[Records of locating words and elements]
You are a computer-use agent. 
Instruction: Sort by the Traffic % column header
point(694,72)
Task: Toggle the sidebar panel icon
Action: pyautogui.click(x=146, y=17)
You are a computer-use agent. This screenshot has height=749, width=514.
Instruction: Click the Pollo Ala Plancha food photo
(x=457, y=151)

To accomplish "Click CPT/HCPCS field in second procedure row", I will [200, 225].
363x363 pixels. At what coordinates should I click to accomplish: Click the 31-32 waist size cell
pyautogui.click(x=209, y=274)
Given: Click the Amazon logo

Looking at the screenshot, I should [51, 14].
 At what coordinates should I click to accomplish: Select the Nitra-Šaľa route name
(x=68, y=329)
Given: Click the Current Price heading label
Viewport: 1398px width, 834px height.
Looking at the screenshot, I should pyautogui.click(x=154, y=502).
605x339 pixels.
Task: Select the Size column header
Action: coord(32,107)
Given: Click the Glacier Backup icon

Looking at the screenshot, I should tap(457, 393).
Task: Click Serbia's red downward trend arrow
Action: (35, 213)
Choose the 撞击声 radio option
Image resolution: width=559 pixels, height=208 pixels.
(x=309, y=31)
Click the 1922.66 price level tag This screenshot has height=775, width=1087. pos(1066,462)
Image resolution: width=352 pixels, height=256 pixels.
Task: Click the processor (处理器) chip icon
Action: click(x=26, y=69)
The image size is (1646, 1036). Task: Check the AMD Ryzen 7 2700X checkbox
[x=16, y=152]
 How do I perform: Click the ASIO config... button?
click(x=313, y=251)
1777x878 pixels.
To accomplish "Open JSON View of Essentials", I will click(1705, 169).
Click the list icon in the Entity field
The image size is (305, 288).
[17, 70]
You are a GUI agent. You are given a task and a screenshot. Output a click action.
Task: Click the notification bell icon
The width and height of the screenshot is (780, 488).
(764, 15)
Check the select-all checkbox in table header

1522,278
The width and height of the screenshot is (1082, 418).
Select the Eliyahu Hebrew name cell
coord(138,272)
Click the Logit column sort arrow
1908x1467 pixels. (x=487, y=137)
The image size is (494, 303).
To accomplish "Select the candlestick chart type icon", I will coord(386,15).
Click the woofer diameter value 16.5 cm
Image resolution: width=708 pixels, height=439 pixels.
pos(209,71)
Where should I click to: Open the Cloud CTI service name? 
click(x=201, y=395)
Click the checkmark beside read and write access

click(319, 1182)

## WHAT TO DO
Reproduce the data from its first line through the line that contains "(x=68, y=329)", with both of those lines included.

## PROBLEM SOLUTION
You are a computer-use agent. 
Instruction: Sort by the Traffic % column header
point(694,72)
Task: Toggle the sidebar panel icon
Action: pyautogui.click(x=146, y=17)
You are a computer-use agent. This screenshot has height=749, width=514.
Instruction: Click the Pollo Ala Plancha food photo
(x=457, y=151)

To accomplish "Click CPT/HCPCS field in second procedure row", I will [200, 225].
363x363 pixels. At what coordinates should I click to accomplish: Click the 31-32 waist size cell
pyautogui.click(x=209, y=274)
Given: Click the Amazon logo

Looking at the screenshot, I should [51, 14].
 At what coordinates should I click to accomplish: Select the Nitra-Šaľa route name
(x=68, y=329)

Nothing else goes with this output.